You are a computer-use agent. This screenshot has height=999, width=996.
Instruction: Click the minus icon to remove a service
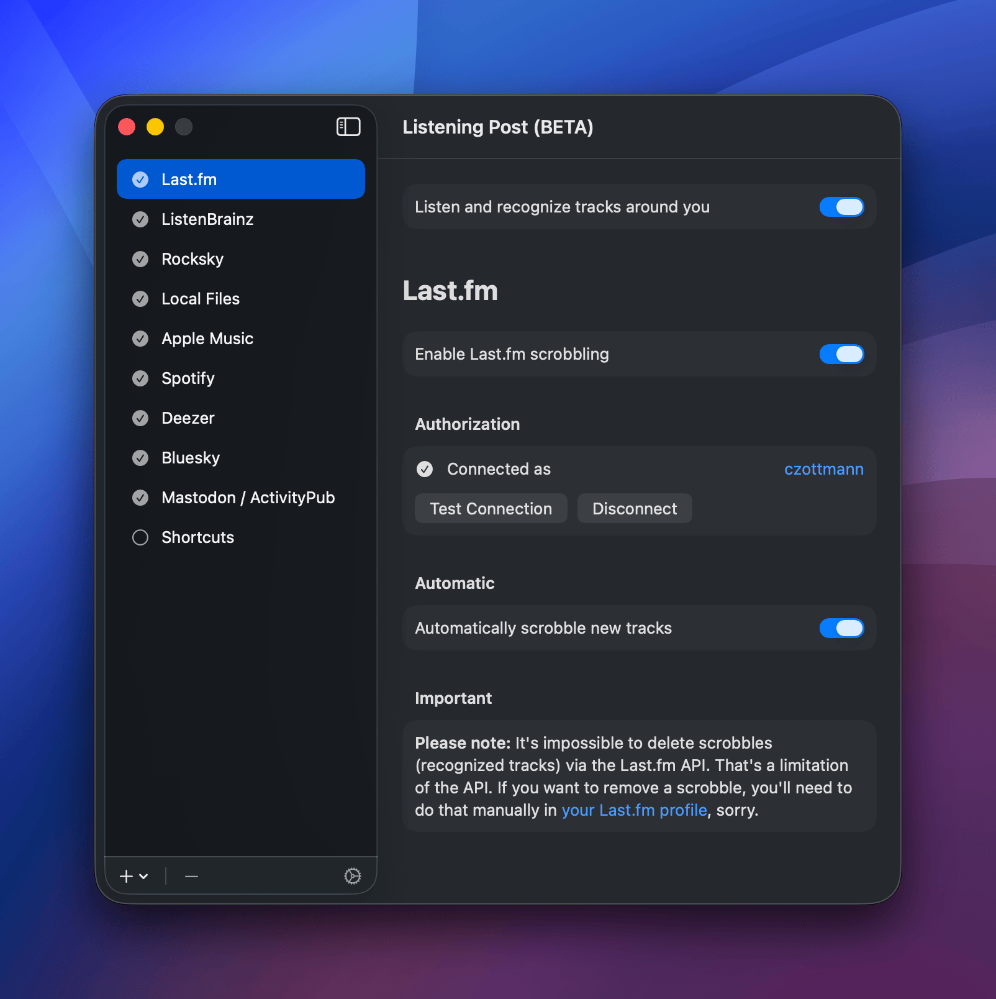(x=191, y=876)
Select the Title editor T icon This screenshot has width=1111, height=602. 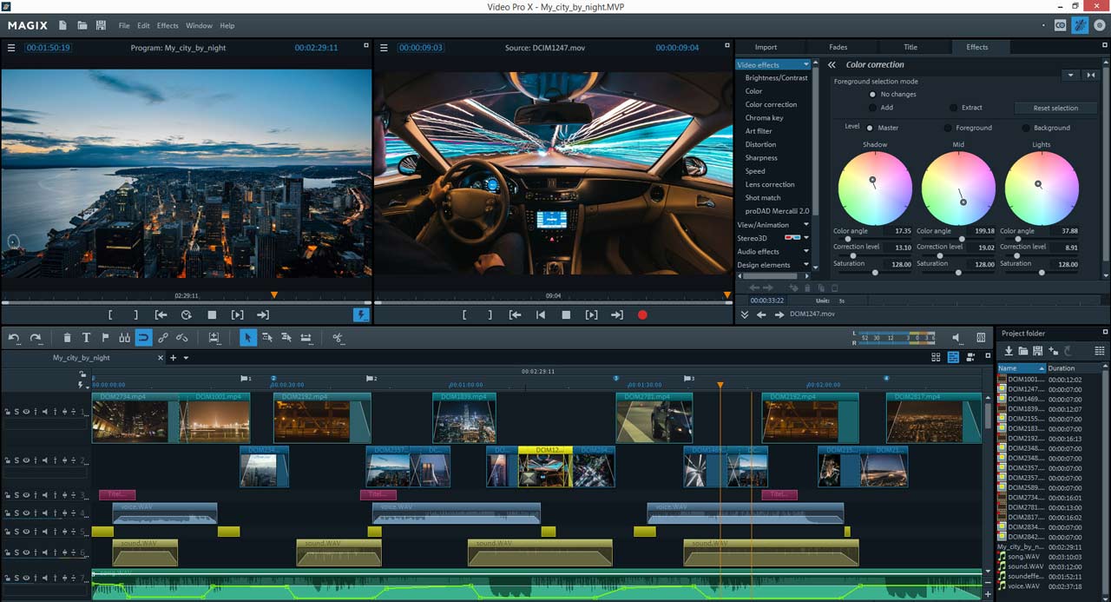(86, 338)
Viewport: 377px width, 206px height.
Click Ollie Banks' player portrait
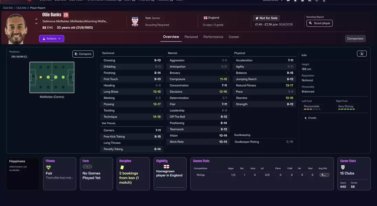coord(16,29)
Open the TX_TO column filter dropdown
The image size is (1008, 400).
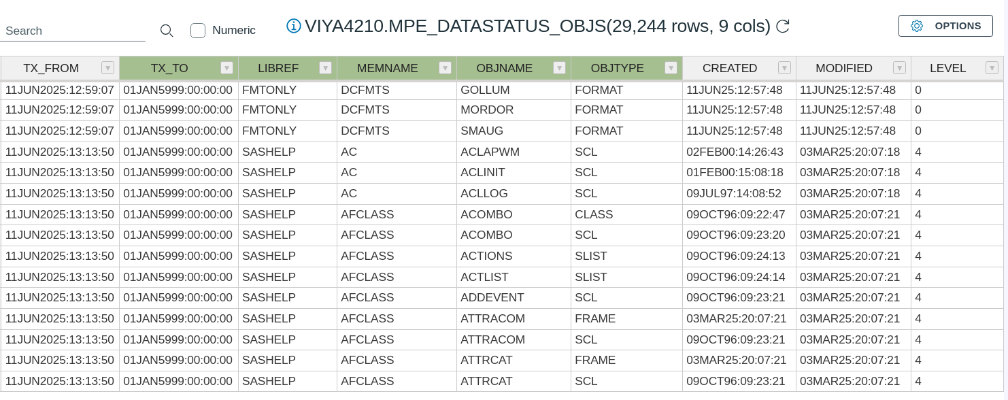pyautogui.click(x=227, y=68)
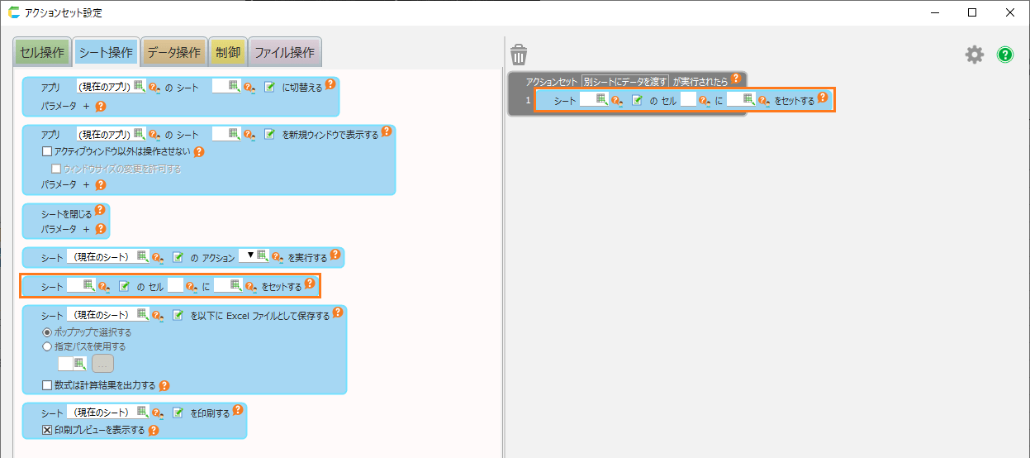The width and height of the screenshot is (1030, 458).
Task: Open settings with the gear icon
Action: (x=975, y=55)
+---+
* Written exercise: Put the stretch from the line containing "Viewport: 377px width, 206px height." through the end of the data into a JSON list of strings, one string per line. Skip blank lines and leave out the pictures.

* Complete output:
[
  "Viewport: 377px width, 206px height.",
  "Click Ollie Banks' player portrait",
  "coord(16,29)",
  "Open the TX_TO column filter dropdown",
  "The image size is (1008, 400).",
  "pyautogui.click(x=227, y=68)",
  "The width and height of the screenshot is (1030, 458).",
  "Task: Open settings with the gear icon",
  "Action: (x=975, y=55)"
]